Another compositional feature which can affect the replication phenotype is the suppression of CpG and UpA dinucleotide frequencies among RNA and small DNA viruses (Rima & Mcferran, 1997; Simmonds et al., 2013). Artificially increasing the dinucleotide frequencies has been shown to impair replication kinetics of Echovirus 7 (E7) and PV (Atkinson et al., 2014; Burns et al., 2009). The authors of these studies speculate that the selection of disfavoured codon- pairs which attenuate PV and other viruses alters the CpG/UpA frequency within the genome, and it is this which accounts for, the most part (if not all!), the attenuating effects observed. Indeed, Burns et al., (2009) demonstrated that their previous strategy using codon de-optimised PV mutants to attenuate viral replication was due to greatly enhanced frequencies of CpG and UpA dinucleotides, rather than alterations in codon or codon-pair bias.

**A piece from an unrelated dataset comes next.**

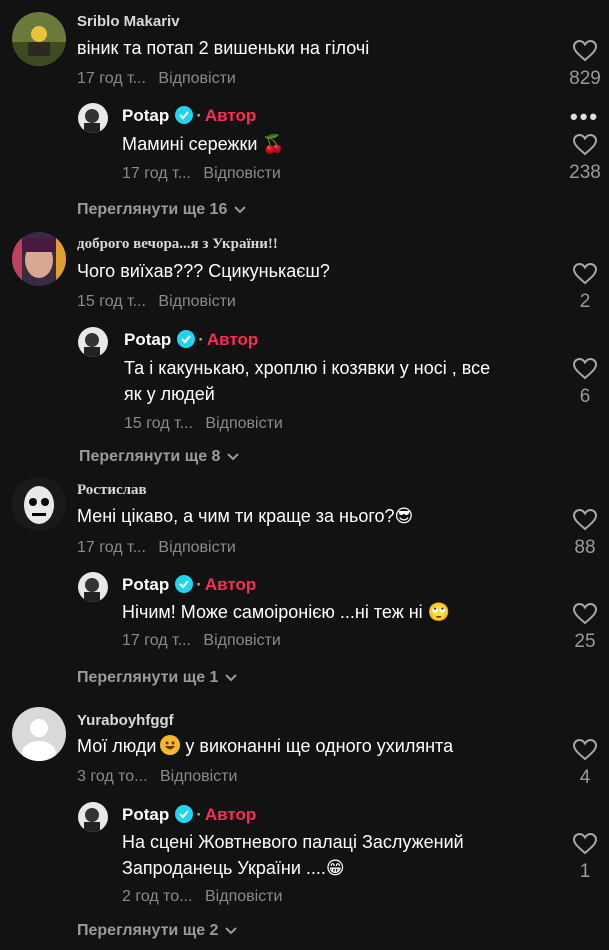 Image resolution: width=609 pixels, height=950 pixels. Describe the element at coordinates (286, 612) in the screenshot. I see `reply-text: Нічим! Може самоіронією ...ні теж ні 🙄` at that location.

The study described in this chapter sought to disentangle the relationship between codon-pair bias (CPB) and dinucleotide frequencies in a re-examination of their effects on the replication of an RNA virus, E7. To resolve this functionally, comparisons were made of the replication kinetics and relative fitness of native E7 with a series of novel mutants of E7 in which dinucleotide frequencies and CPB were independently manipulated.